Bevor es dunkel um ihn wurde, dachte er noch: Das war es also? Es war ein bisschen zu perfekt.
Als Ken Degenovski erneut erwachte, saß ein Mann an seinem Bett und sah ihn an.
»Vierundzwanzigstes«, sagte er seltsam ernst, »Jahrhundert.«
»Dann bin ich mal gespannt«, lachte Ken beschwingt, als wäre er noch zwanzig. »Sind Sie der Arzt?«
Nun lächelte der Mann. »So würden Sie es vielleicht ausdrücken«, sagte er, »mein Name ist«, er klopfte mit zwei Fingern an seinen kahlen Schädel, »Tom.
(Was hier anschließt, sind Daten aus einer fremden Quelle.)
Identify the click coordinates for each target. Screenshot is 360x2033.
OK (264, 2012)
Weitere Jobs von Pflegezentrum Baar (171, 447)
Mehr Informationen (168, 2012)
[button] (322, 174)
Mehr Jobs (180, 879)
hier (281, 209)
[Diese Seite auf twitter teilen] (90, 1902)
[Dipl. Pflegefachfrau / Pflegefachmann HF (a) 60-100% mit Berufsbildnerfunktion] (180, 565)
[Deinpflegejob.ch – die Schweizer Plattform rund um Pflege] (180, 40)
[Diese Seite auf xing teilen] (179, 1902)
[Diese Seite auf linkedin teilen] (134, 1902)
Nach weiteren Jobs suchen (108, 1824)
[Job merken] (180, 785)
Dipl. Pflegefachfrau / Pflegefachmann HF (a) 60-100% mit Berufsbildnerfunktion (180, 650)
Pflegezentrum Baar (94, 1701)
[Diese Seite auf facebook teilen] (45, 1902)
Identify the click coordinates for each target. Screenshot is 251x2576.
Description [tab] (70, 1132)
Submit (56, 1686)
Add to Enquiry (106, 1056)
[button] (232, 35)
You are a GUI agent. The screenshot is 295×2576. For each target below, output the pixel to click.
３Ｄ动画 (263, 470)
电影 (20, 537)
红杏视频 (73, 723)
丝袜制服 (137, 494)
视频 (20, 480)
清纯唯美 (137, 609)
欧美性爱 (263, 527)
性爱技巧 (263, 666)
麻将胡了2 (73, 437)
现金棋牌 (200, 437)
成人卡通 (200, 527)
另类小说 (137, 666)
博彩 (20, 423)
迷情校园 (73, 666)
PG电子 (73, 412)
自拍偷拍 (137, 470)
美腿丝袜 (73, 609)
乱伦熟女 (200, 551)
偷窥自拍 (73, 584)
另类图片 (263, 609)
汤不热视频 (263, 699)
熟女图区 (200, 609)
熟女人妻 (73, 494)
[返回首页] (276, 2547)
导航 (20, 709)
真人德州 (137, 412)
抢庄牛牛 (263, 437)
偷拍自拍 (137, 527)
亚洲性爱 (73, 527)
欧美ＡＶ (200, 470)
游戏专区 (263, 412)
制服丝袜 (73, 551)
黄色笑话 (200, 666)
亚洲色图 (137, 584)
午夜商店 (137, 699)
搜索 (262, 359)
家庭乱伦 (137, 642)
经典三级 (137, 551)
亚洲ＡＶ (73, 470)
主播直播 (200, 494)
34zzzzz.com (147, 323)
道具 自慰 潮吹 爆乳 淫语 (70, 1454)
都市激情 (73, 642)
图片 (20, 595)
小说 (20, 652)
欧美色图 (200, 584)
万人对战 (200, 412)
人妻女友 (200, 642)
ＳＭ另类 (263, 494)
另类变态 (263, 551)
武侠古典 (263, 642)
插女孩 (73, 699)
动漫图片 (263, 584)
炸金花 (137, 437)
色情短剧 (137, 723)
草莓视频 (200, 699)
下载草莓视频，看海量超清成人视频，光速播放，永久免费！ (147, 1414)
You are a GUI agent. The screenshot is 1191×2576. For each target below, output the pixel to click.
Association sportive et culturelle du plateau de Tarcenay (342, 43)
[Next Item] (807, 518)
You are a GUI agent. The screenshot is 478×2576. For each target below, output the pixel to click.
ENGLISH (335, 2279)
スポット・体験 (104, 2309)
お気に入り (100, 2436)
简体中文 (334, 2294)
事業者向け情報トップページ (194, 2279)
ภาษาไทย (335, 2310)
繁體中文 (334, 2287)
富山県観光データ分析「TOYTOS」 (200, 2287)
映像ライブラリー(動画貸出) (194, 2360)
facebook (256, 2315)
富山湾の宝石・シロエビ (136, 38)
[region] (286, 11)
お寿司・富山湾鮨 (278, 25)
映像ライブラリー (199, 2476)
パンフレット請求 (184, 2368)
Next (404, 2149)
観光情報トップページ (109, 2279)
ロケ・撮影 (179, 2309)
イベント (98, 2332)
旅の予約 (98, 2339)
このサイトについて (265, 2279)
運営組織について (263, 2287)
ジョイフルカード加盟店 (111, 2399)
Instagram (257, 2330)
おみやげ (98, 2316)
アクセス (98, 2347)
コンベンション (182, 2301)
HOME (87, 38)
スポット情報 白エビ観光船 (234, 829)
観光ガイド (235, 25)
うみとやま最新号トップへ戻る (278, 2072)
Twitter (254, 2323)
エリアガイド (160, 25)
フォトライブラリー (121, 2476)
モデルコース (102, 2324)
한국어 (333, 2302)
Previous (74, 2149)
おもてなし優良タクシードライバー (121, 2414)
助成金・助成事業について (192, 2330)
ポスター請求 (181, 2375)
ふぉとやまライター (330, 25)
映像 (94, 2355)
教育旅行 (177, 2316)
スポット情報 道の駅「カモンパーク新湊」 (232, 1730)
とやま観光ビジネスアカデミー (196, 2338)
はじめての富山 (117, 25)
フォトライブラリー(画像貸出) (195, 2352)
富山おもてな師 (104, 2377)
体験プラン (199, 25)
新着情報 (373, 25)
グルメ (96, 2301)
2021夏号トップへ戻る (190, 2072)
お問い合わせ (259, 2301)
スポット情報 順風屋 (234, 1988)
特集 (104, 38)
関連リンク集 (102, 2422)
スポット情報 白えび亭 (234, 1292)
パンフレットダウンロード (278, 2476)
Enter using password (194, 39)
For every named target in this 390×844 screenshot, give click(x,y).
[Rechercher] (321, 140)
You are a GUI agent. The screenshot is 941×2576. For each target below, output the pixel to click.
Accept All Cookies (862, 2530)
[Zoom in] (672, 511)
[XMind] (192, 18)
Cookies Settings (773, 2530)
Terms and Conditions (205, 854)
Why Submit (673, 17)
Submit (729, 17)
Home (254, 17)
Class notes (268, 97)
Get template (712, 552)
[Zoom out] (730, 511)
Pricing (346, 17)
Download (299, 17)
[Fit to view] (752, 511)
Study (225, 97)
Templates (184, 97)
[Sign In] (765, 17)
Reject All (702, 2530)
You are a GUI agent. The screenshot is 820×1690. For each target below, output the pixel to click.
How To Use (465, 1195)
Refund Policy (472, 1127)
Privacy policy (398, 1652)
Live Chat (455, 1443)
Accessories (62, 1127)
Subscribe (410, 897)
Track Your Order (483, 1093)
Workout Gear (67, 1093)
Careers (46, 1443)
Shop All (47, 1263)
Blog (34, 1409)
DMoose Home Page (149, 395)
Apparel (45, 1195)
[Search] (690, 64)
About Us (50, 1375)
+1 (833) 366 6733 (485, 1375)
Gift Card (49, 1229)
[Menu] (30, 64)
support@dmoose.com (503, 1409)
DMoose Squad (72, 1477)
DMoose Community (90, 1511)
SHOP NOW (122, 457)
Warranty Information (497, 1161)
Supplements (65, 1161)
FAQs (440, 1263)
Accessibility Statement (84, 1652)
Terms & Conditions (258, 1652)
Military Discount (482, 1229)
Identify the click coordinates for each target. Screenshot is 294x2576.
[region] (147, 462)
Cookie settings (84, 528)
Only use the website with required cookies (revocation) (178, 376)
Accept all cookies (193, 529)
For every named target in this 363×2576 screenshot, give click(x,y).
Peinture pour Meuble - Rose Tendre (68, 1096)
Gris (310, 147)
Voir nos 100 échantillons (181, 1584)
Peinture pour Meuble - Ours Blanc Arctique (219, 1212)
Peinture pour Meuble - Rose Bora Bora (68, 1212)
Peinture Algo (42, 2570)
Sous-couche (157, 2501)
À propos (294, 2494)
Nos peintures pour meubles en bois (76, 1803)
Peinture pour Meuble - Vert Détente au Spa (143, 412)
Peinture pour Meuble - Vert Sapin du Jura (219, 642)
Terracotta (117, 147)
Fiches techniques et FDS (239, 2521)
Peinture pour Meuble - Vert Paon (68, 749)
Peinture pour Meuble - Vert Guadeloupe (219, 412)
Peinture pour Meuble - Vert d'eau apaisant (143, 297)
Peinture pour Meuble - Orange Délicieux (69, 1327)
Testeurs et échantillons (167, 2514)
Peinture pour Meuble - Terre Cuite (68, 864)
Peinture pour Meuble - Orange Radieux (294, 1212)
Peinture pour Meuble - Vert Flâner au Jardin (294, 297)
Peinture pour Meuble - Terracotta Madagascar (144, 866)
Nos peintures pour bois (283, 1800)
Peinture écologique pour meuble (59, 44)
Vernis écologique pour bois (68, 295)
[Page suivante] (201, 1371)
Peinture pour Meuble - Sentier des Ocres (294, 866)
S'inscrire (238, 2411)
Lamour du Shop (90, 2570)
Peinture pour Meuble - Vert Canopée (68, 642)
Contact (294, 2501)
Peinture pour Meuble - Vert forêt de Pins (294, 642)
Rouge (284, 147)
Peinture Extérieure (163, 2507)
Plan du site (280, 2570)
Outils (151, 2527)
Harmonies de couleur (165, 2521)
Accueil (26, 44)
Gerne auch Thomas, wenn Sie möchten.«
»Haben Sie mich geweckt?« »So würden Sie es nennen, ja. Ein Programm. Möchten Sie weiter schlafen?«
Ken Degenovski hob rasch die Hand. »Um Himmels willen, nein! Das reicht erst einmal, oder?« Sie lächelten beide.
»Um Himmels willen ...«, wiederholte Thomas amüsiert.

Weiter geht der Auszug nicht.